![](http://kodcu.com/wp/wp-content/uploads/2014/06/mllib.png)

----
By the end of this session, you should be able to:
----

- Build ML Pipelines
- Recongize when to use Spark Packages
- Perform fundamental text processing:
    + tf-idf
    + word2vec

---
ML Pipelines
---

![](images/pipelines.png)

ML pipelines combine multiple algorithms into a single pipeline, or workflow. 

---
Review
---

<details><summary>
What is a DataFrame?
</summary>
Spark ML uses DataFrame from Spark SQL as an ML dataset, which can hold a variety of data types.
<br>
E.g., a DataFrame could have different columns storing text, feature vectors, true labels, and predictions.
</details>

---
Pipeline components
----

__Transformer__: A Transformer is an algorithm which can transform one DataFrame into another DataFrame. E.g., an ML model is a Transformer which transforms a DataFrame with features into a DataFrame with predictions.

__Estimator__: An Estimator is an algorithm which can be fit on a DataFrame to produce a Transformer.

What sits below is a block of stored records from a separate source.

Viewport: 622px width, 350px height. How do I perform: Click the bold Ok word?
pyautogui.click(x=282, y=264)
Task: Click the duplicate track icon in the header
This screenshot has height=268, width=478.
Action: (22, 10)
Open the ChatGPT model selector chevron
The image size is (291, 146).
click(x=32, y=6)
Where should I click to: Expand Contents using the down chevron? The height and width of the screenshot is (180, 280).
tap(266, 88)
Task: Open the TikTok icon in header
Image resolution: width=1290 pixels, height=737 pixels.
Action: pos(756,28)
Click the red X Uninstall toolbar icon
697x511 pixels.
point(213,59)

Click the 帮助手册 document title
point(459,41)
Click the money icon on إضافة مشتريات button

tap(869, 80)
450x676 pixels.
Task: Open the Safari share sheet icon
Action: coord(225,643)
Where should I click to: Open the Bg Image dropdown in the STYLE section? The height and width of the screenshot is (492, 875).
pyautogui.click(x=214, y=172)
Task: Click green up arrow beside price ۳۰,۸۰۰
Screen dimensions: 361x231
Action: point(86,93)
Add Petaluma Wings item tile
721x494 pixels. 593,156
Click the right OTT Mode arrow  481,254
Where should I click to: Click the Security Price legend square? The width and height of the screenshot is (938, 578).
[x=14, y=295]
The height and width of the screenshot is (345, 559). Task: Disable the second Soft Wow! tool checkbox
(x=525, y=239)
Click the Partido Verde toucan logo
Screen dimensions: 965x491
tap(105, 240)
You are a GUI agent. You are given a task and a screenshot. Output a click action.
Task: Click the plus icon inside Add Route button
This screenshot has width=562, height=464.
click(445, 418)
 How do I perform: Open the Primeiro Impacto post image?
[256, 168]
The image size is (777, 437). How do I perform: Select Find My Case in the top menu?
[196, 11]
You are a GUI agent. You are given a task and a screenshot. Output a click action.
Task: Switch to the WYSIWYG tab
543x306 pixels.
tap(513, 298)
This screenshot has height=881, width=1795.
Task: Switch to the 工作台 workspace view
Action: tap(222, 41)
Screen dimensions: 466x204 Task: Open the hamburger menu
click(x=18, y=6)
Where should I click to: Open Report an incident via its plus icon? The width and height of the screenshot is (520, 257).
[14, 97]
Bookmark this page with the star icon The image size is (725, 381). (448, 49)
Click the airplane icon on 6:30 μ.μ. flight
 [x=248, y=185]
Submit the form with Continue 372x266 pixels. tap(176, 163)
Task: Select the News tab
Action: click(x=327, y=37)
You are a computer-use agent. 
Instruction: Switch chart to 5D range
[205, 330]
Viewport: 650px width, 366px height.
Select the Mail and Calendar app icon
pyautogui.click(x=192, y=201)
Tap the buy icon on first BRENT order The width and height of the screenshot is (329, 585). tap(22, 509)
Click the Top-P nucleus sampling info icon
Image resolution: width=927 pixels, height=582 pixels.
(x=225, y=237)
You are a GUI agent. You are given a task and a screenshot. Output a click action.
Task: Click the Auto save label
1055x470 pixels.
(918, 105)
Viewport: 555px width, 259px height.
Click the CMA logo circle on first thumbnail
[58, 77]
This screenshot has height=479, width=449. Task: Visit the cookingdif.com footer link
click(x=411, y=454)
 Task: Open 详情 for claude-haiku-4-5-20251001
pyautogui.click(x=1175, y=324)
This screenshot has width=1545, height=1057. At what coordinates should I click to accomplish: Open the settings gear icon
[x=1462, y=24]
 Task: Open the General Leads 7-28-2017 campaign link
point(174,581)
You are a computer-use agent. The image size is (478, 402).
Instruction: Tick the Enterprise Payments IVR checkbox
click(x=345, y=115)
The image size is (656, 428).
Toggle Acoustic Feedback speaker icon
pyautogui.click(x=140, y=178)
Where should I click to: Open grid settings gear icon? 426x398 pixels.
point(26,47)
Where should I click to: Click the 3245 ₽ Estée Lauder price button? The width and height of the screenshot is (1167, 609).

E.g., a learning algorithm is an Estimator which trains on a DataFrame and produces a model.

__Pipeline__: A Pipeline chains multiple Transformers and Estimators together to specify an ML workflow.

__Parameter__: All Transformers and Estimators now share a common API for specifying parameters.

![](https://jaceklaskowski.gitbooks.io/mastering-apache-spark/content/images/spark-mllib-pipeline.png)

![](https://databricks.com/wp-content/uploads/2015/01/pipeline-1.png)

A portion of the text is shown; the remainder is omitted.